Temperature variation after sublingual misoprostol administration, paracetamol was started immediately and cooling by tepid sponging started 2 h later. The plot started 20 min after misoprostol administration. Paracetamol 1 g was administered 1 h after misoprostol administration and thereafter repeated every 6 h. Cooling was started 3 h after misoprostol administration

Discussion

Misoprostol, a synthetic prostaglandin E1 analogue originally used for the treatment of NSAID induced peptic ulcer has been found to have a wider application in the field of obstetrics and gynaecology because of its uterotonic and cervical-maturation effects [6]. It has been recommended for the treatment and prevention of PPH by ACOG, FIGO and WHO [9,10,11]. Compared to other uterotonics, misoprostol is cheap, readily available, has a longer shelf life, stable at ambient temperature, and can be administered easily. It is a very safe drug associated with transient, mild side-effects like fever, chills, nausea, vomiting, diarrhoea and abdominal pain [6]. Collective total daily doses of 1600 Âµg have been tolerated with only mild gastrointestinal discomfort [6]. A study done in Ecuador in 2010 showed that there was a sharp increase in temperature within 1 h of treatment, a peak in temperature 1–2 h post-treatment, and a gradual decline in temperature over a period of 3 h. Average temperatures remained above 40.0 °C for less than 2 h, and measured below 38.0 °C approximately 6 h after receiving misoprostol. In our indexed case shivering started 20 min after administration and the temperature started rising 1 h later reaching a peak of 40.3 °C 4 h later and dropping to less than 38.0 °C 12 h later. This was consistent with results of recent studies [4, 12]. Temperature elevations associated with the use of misoprostol are compatible with the hypothalamic adjustment. Prostaglandins E2 (PGE2) have been involved in the pathophysiological mechanism of endogenous fever and identified as the major mediator for inducing fever because of its interaction with the Prostaglandin E3 (PGE3) receptor. Misoprostol-induced fever mimics the PGE2 endogenous thermoregulation patterns, changing the hypothalamic adjustment in its upper segment and stimulating temperature elevation [4]. In our patient the possibility of a postpartum infection was almost zero as our patient had no risk factor such as prolong labour, premature rupture of membranes, etc. and emergency CRP and FBC had values within normal ranges.
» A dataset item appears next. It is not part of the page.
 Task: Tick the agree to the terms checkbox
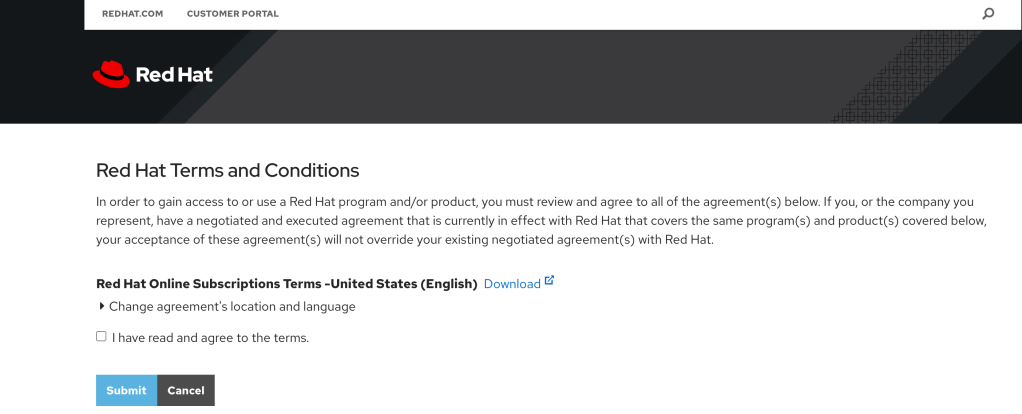(x=101, y=337)
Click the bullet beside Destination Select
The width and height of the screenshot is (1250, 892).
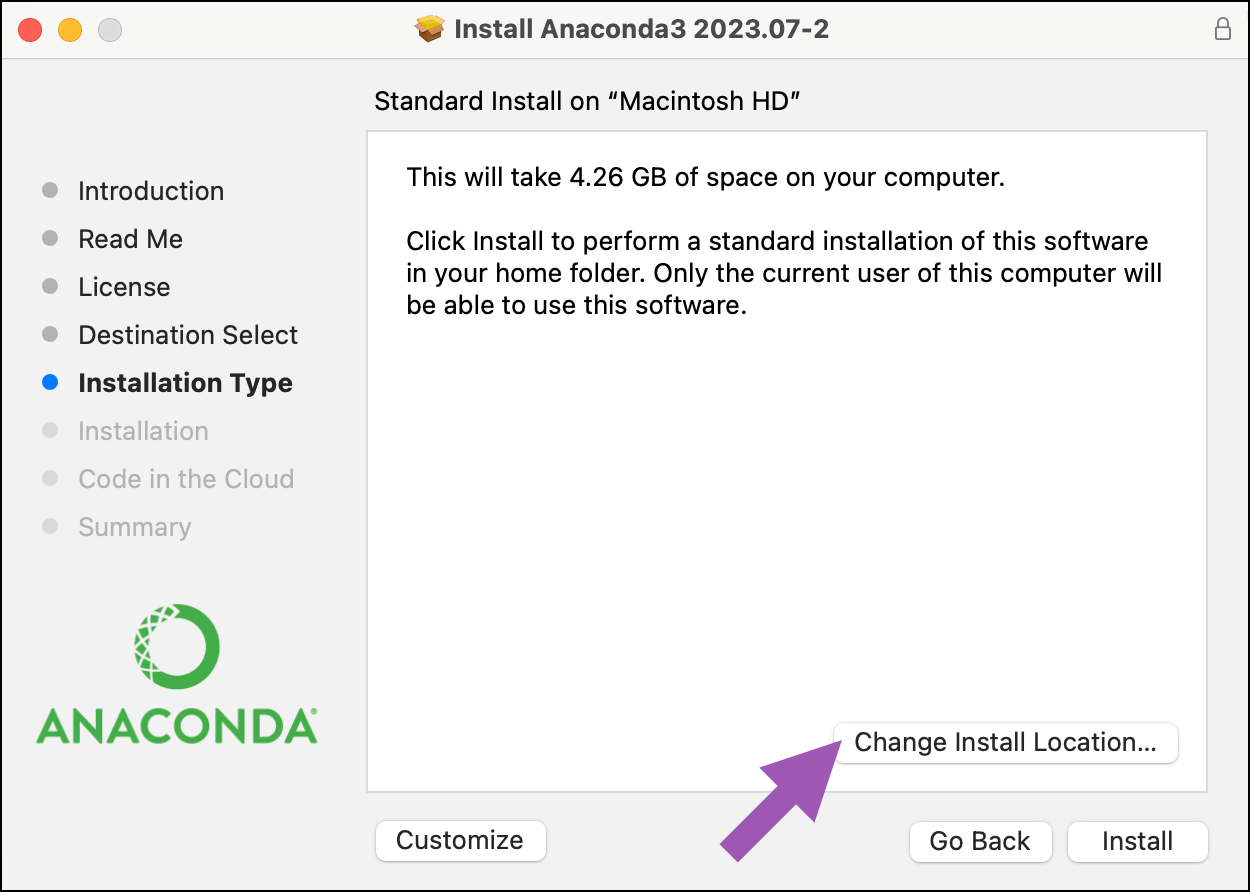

The fever is usually treated with paracetamol, anti-inflammatory and cooling [4, 12]. In our indexed case we used paracetamol and cooling and there was a good clinical response with temperature remaining less than 38 °C after 12 h (see Fig. 1).

Conclusion

Hyperpyrexia associated with shivering may be associated with administration of misoprostol 600 µg, this is more common after sublingual administration. Treatment is with oral paracetamol and cooling. This common side effect should be kept in mind when administering misoprostol for postpartum haemorrhage.